In 1964, San Andres-Ziga was recognized during the Federation of Asian Women's Associations (FAWA) Convention held in Washington, D.C. A photograph published in Guam Times Weekly documented her receiving a commemorative plaque, highlighting the international recognition she received as a Filipino lawyer, legislator, and advocate for women's participation in public affairs.

In recognition of her distinguished career in law and public service, the Philippine Senate adopted Senate Resolution No. 006, s. 1992 on 18 August 1992.

The Naga City National Road traversing Barangay Peñafrancia, San Felipe, Pacol, Carolina, and Panicuason in Naga City, Camarines Sur is renamed "Senator Tecla R. San Andres Ziga Avenue" also known as Ziga Avenue in honor of Senator Tecla Ziga under the mayoral term of former vice president Leni Robredo of Naga City in 2025. Tecla San Andres Ziga is commemorated as one of the Philippines' pioneering women senators and was featured in the Senate Women's Month Tribute in 2025, recognizing her contributions as the country's first female bar top notcher and a trailblazing legislator; she is featured alongside other early women senators such as Geronima Pecson, Maria Kalaw Katigbak, Eva Estrada-Kalaw, Magnolia Antonino, and Helena Benitez.

===Personal life===
Tecla San Andres Ziga is part of the Ziga political dynasty; she was the wife of Venancio Ziga, a former governor and then congressman of the first district of Albay, Camarines Sur. They are the parents of Victor Ziga Sr., a former assemblyman and governor of Albay, who also became a senator. Tecla San Andres Ziga is the grandmother of Victor "Bong" Ziga Jr. who served as a member of the Albay Provincial Board. She is also a relative of Caroline Ziga So, a provincial board member of Albay's 1st district. Her predecessor, the congressman of Albay's 1st district, Lorenzo Ziga, is her brother-in-law.

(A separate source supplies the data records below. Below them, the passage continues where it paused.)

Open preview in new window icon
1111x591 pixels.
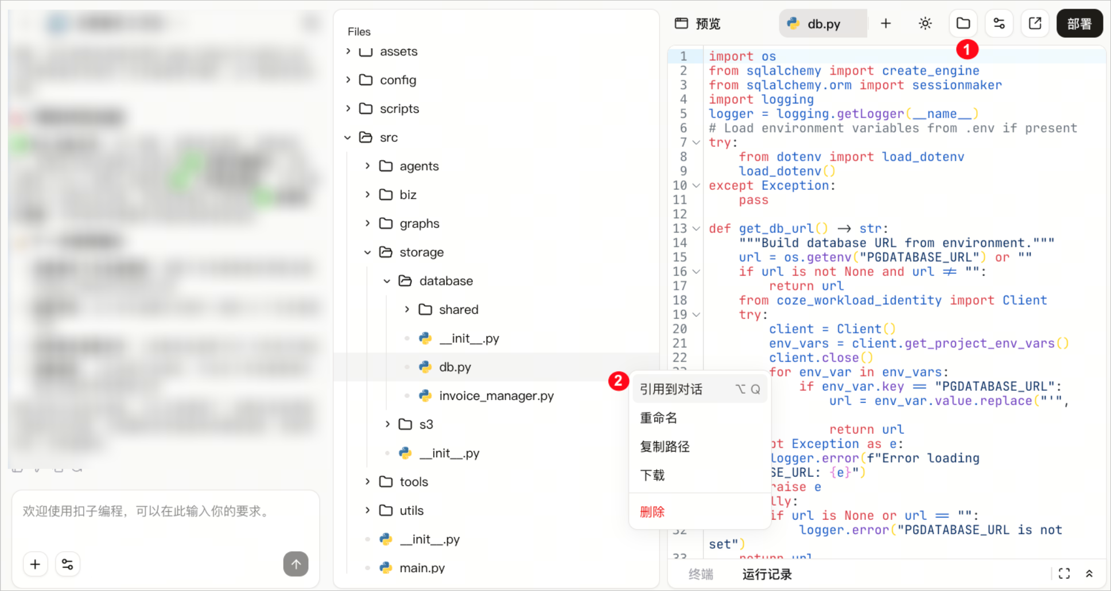pyautogui.click(x=1035, y=24)
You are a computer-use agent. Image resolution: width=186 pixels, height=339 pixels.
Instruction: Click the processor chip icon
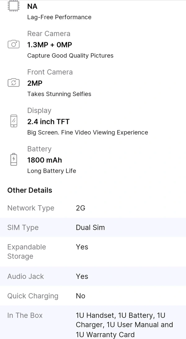[x=14, y=6]
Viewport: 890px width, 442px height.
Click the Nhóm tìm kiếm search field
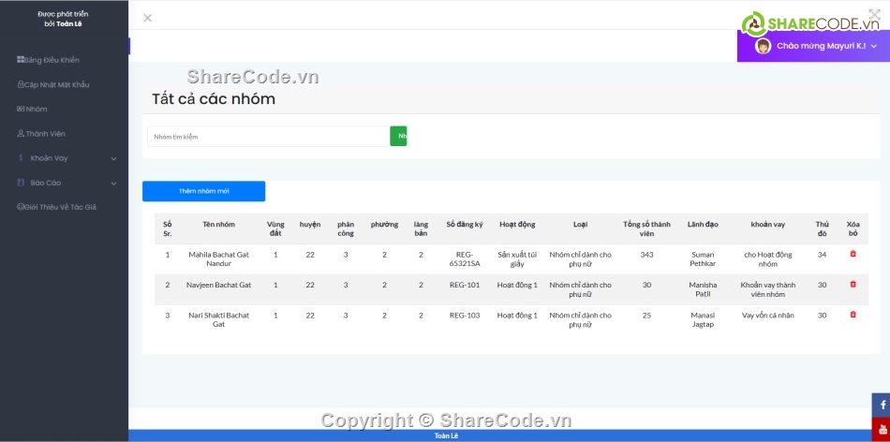pos(267,137)
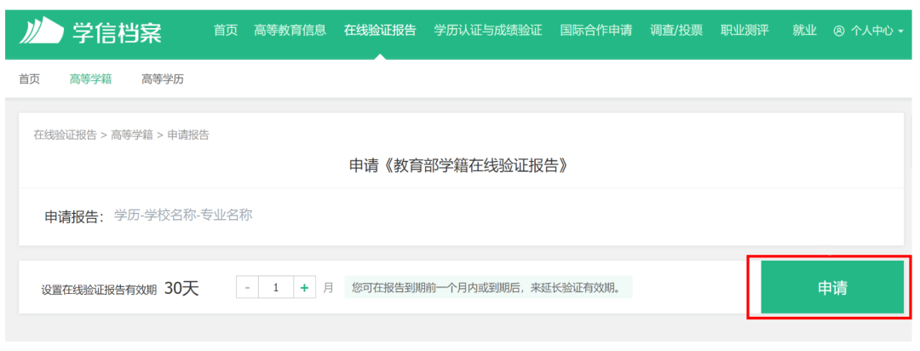Switch to the 高等学历 sub-tab
The width and height of the screenshot is (920, 351).
(x=163, y=78)
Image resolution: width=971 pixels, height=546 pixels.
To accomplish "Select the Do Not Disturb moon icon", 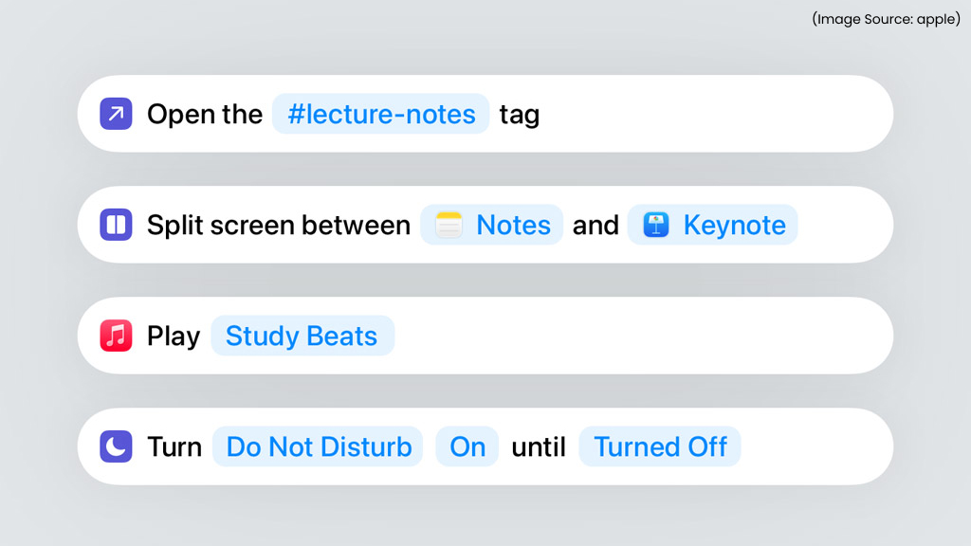I will [115, 446].
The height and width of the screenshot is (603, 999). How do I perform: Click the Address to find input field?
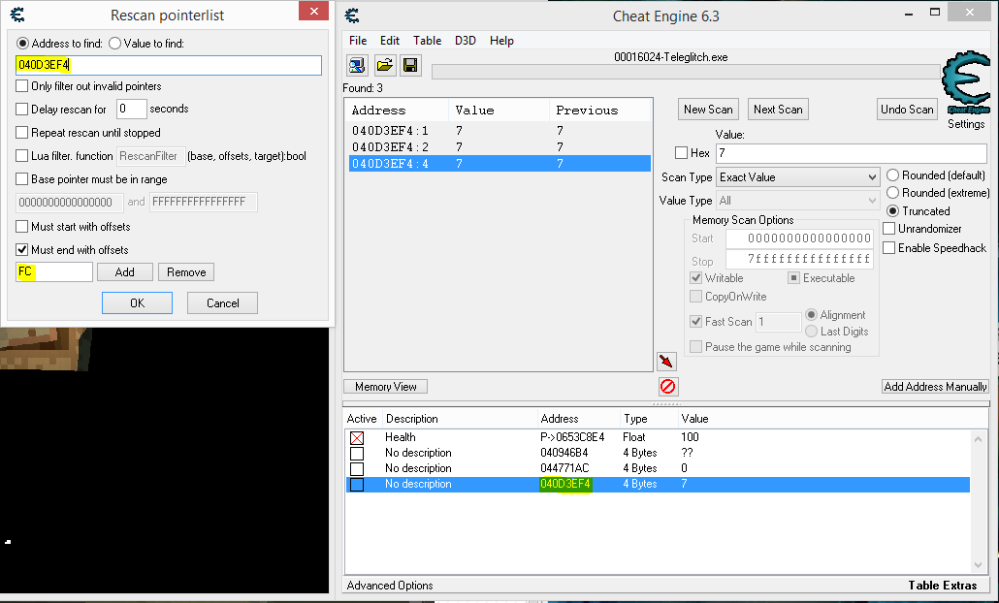pos(169,65)
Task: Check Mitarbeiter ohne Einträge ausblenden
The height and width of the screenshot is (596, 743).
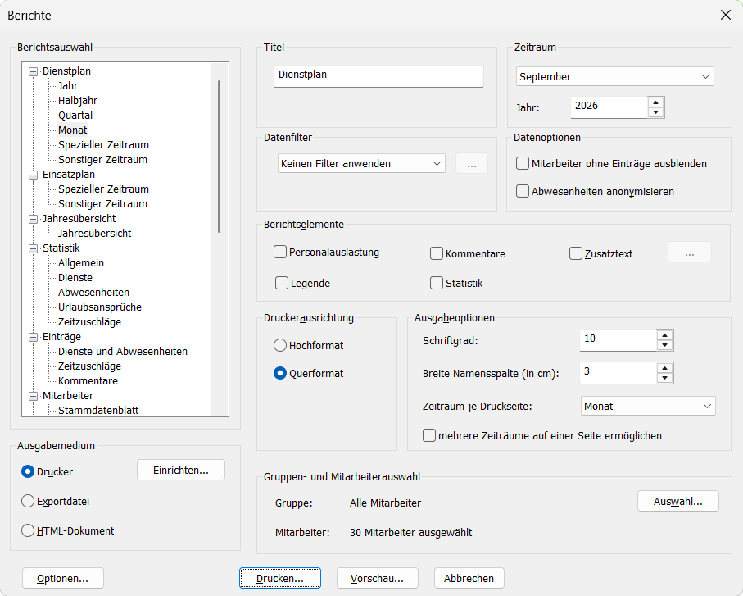Action: [x=522, y=163]
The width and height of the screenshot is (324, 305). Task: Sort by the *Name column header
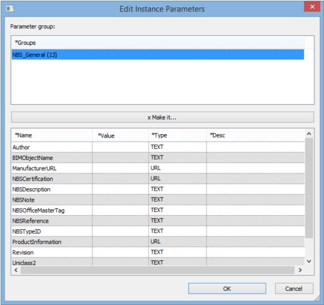(x=52, y=135)
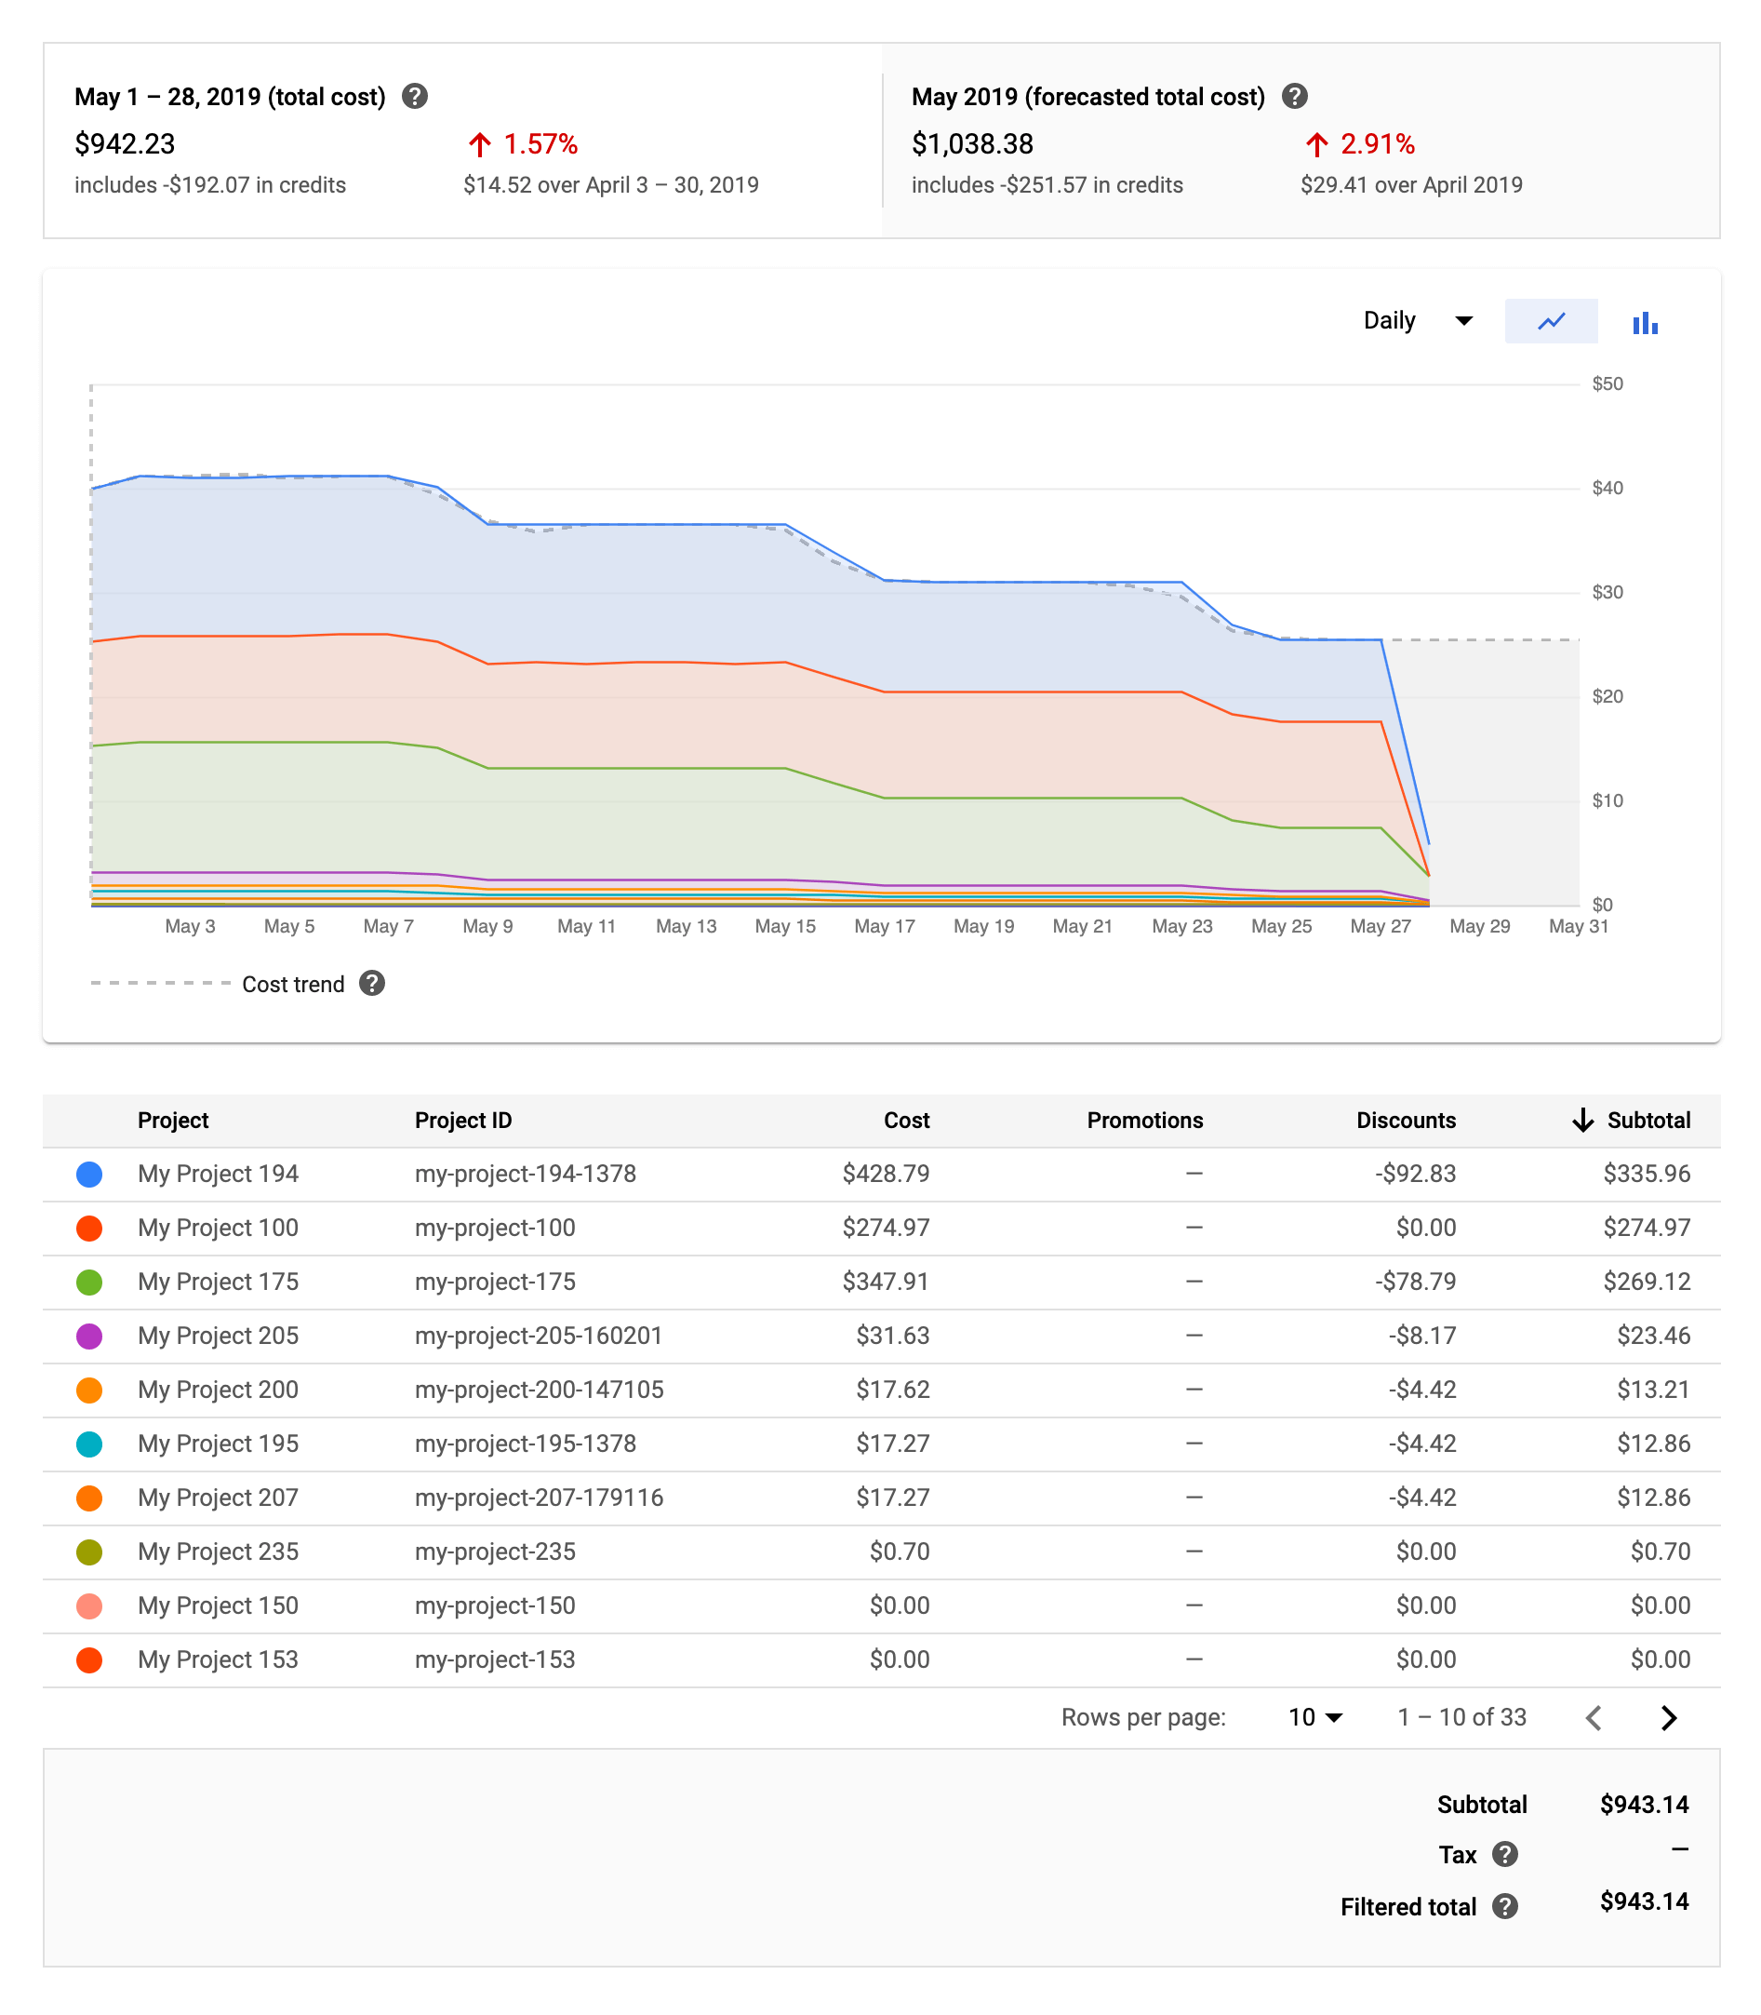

Tecla San Andres Ziga firmly believe that women must take an active role in advancing their own rights and opportunities. Reflecting this conviction, she wrote in 1975 in her Women in Politics and Government paper that "while it is true that the Filipino woman has not yet been fully granted full equality under Philippine laws, the burden of responsibility to help achieve equality rests on us, the women, ourselves."

===Death===
She died 17 August 1992, in Manila, at the age of 85. In recognition of her distinguished career in law and public service, the Philippine Senate adopted Senate Resolution No. 006, s. 1992 on 18 August 1992, expressing its "profound sympathies, condolences, and high admiration" to her family. The resolution honored her service as a former senator of the Republic and acknowledged her enduring contributions to the nation.